В своем длинном черном платье она выглядела ослепительно. Она собрала волосы, как делала на концертах, напомнив Тома́ своим видом об их совместных выходах на сцену.

— Я не знал, что ты в Париже, — ответил он вставая.

— Жизнь полна неожиданностей. Завтра я уезжаю. Не знала, стоит ли к тебе заглянуть, чтобы обнять, собиралась написать тебе уже из Рима, но ты кланялся с таким одиноким видом, что…

— Что ты пришла, само это много значит.

— Я увидела в афише твое имя, когда проходила утром мимо зала. Нет, вру, что за дурацкая отговорка! Я продолжаю следить издали за твоими гастролями, — не спрашивай зачем, у меня самой нет ответа.

— Хочешь, сходим куда-нибудь поужинать? — предложил Тома́.

— Я кое с кем встречаюсь, Тома́. Мне с ним хорошо. Я подумала, что это удобный случай сказать тебе об этом.

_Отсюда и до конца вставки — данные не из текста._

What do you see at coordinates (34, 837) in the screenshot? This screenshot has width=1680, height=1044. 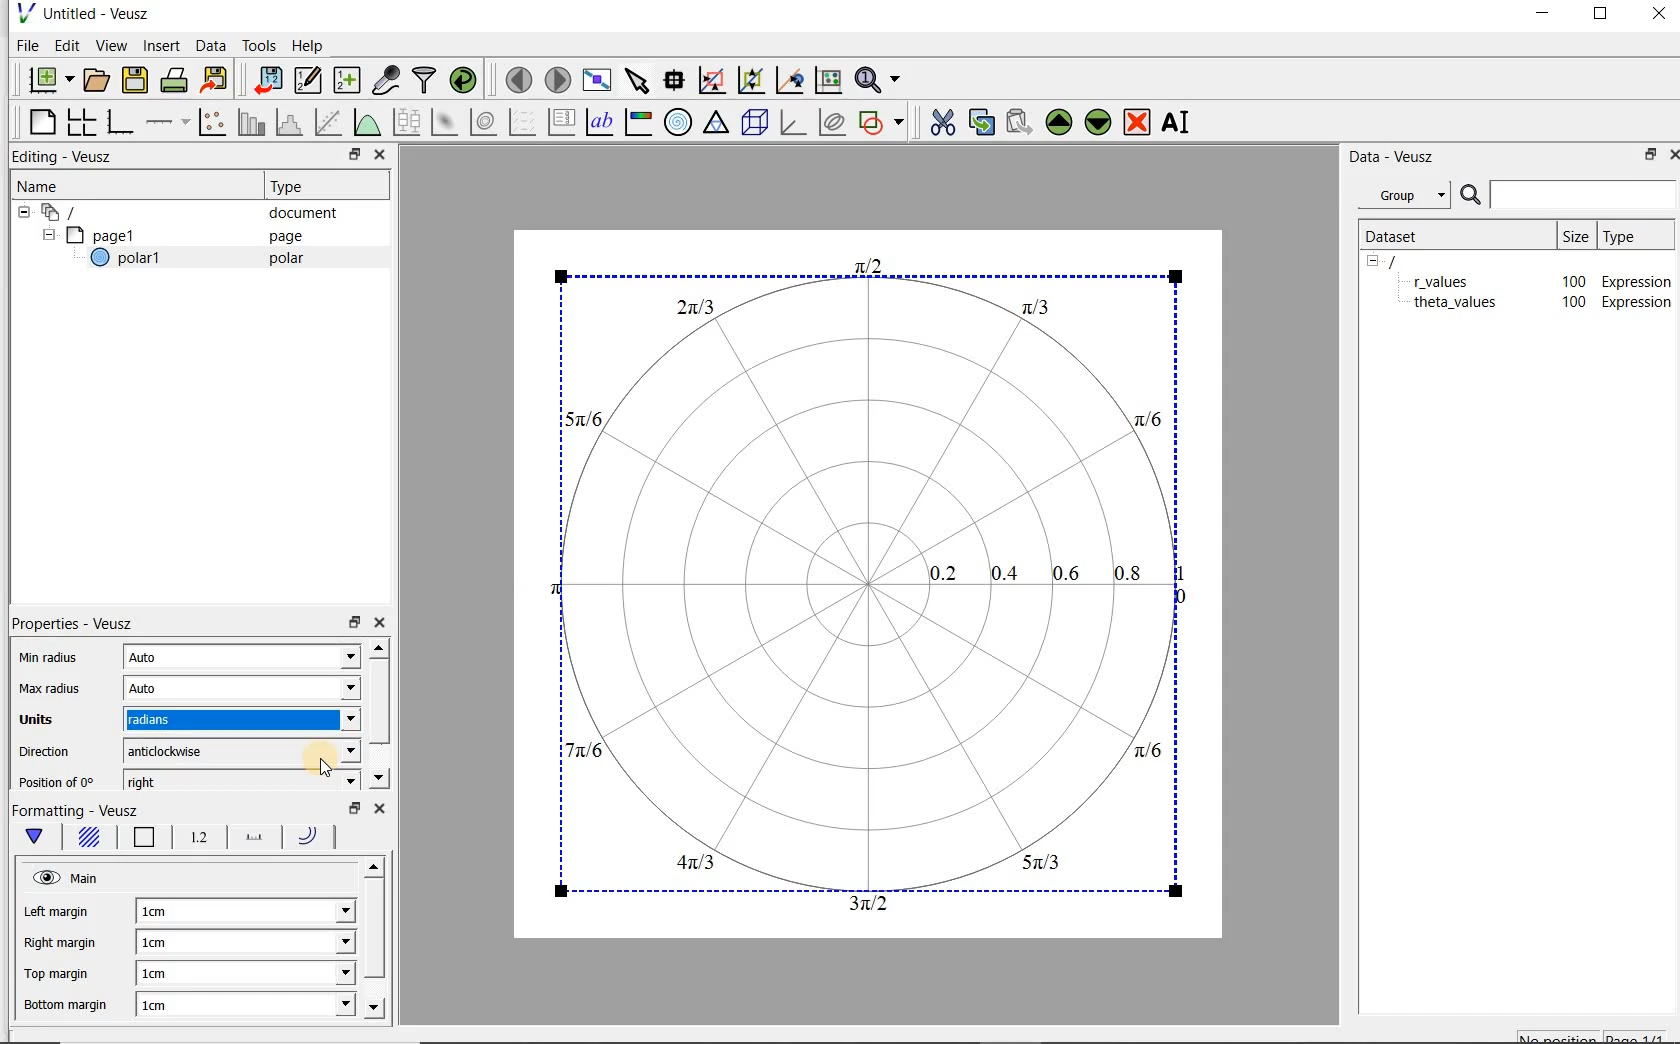 I see `Main formatting` at bounding box center [34, 837].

— Ты не обязана передо мной отчитываться.

— Знаю, но так лучше. Ты не сердишься на меня?

— За то, что ты счастлива? Как можно на это сердиться?

— Потому что мне и с тобой было хорошо. Ты увлекал меня, не похищая, держал, но не захватывал, любил меня, не желая, — тебе это ничего не напоминает? Не важно, это жизнь, я ни о чем не жалею.

— «Сезар и Розали» [«Сезар и Розали» — фильм французского режиссера Клода Соте, вышедший на экраны в 1972 г., в главных ролях Роми Шнайдер, Ив Монтан и Сами Фрей. — Прим. ред.], мы смотрели этот фильм несколько раз подряд, когда выступали в Стокгольме, фильм был дублирован на шведский, я декламировал тебе диалоги.

— Не догадываясь, что это причиняет мне боль.

— Он музыкант?

— Нет, возможно, как раз благодаря этому у наших отношений есть шанс. Он живет в Риме, у него свой ресторан, это звучит не очень музыкально, согласна, но мы с тобой как два моряка, нам нужен порт приписки, иначе мы пойдем ко дну — правда?

— Не знаю. Может быть, ты права.

Она подошла, прижалась к нему, погладила по щеке:

— Ты тоже заслуживаешь счастья, милый Тома́. Когда ты ее встретишь, не отпускай, как отпустил меня. Наберись храбрости и полюби ее. — Она поцеловала его в лоб, пошла к двери, но на пороге оглянулась: — Ты перепрыгнул в адажио через несколько тактов или мне послышалось?

С этими словами она исчезла.

Немного постояв, Тома́ снова сел и погрузился в задумчивость перед зеркалом.


— Непревзойденная демонстрация женского гения! — воскликнул его отец, появившийся в зеркале. — Она, без сомнения, заранее запланировала месть. Отдаю ей должное: получилось бесподобно. Какая жестокость! Как по-матерински она погладила тебя по щеке! Вот змея! Врожденный талант! — Отец соединил ладони, изображая аплодисменты. — Шах и мат, старина, она отплатила тебе твоей же монетой.

— Оставишь ты когда-нибудь меня в покое? — не выдержал Тома́.

— После того, что я только что видел? И речи быть не может! Я не мог вообразить, что так безнадежно запустил твое эмоциональное воспитание. Надеюсь, ты усвоишь урок, который она только что тебе преподала. Какая-то пара минут, горстка фраз — и ты уяснил, что остался для нее всего лишь воспоминанием. Это как качели: легкий взлет, чтобы ты на миг понадеялся на привычное взаимопонимание, а потом резкое падение, чтобы ты полностью прочувствовал, какое счастье от тебя ускользнуло — в ее лице, разумеется. И ни малейшего шанса отбить мяч. Признаюсь, я в восхищении. Не довольствуясь твоим низвержением, она вдобавок потопталась на твоем трупе, напомнив, как ты сфальшивил за фортепьяно. Ну разве не мерзавка?